> [Dataset content]:
▬▬▬▬▬▬

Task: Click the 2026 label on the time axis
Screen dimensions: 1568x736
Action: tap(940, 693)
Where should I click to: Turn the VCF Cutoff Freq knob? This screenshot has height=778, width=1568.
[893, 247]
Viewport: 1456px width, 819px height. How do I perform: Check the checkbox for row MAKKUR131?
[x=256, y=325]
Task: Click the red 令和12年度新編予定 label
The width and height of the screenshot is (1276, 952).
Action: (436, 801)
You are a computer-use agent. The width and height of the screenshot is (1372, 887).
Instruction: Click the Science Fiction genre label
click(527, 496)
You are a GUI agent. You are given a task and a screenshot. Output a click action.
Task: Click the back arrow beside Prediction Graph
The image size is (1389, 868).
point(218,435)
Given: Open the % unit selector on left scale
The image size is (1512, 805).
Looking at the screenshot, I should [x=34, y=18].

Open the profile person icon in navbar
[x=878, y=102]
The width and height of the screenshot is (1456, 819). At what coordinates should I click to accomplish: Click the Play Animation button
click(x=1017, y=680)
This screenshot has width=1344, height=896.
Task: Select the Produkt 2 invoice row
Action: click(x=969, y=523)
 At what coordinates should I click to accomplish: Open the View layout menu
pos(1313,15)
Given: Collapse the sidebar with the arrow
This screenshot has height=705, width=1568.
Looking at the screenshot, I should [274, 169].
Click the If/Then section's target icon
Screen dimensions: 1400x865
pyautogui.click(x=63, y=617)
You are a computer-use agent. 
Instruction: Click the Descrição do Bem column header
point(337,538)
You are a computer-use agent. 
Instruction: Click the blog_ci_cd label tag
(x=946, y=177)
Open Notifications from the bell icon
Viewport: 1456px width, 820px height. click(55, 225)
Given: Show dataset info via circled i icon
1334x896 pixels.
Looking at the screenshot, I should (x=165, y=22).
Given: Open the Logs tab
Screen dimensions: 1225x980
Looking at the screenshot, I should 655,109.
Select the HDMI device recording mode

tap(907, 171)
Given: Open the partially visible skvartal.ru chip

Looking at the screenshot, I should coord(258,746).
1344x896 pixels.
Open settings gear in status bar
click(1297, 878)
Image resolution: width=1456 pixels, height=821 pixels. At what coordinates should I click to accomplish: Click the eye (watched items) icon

▬▬▬▬▬▬

> [How to complete this task]: Exactly the lines from the one containing "The image size is (1512, 805)." to the final line of the entries must be restated, and no others.

> [Your response]:
The image size is (1512, 805).
Looking at the screenshot, I should [x=34, y=18].

Open the profile person icon in navbar
[x=878, y=102]
The width and height of the screenshot is (1456, 819). At what coordinates should I click to accomplish: Click the Play Animation button
click(x=1017, y=680)
This screenshot has width=1344, height=896.
Task: Select the Produkt 2 invoice row
Action: click(x=969, y=523)
 At what coordinates should I click to accomplish: Open the View layout menu
pos(1313,15)
Given: Collapse the sidebar with the arrow
This screenshot has height=705, width=1568.
Looking at the screenshot, I should [274, 169].
Click the If/Then section's target icon
Screen dimensions: 1400x865
pyautogui.click(x=63, y=617)
You are a computer-use agent. 
Instruction: Click the Descrição do Bem column header
point(337,538)
You are a computer-use agent. 
Instruction: Click the blog_ci_cd label tag
(x=946, y=177)
Open Notifications from the bell icon
Viewport: 1456px width, 820px height. click(55, 225)
Given: Show dataset info via circled i icon
1334x896 pixels.
Looking at the screenshot, I should (x=165, y=22).
Given: Open the Logs tab
Screen dimensions: 1225x980
Looking at the screenshot, I should 655,109.
Select the HDMI device recording mode

tap(907, 171)
Given: Open the partially visible skvartal.ru chip

Looking at the screenshot, I should coord(258,746).
1344x896 pixels.
Open settings gear in status bar
click(1297, 878)
Image resolution: width=1456 pixels, height=821 pixels. At what coordinates should I click to accomplish: Click the eye (watched items) icon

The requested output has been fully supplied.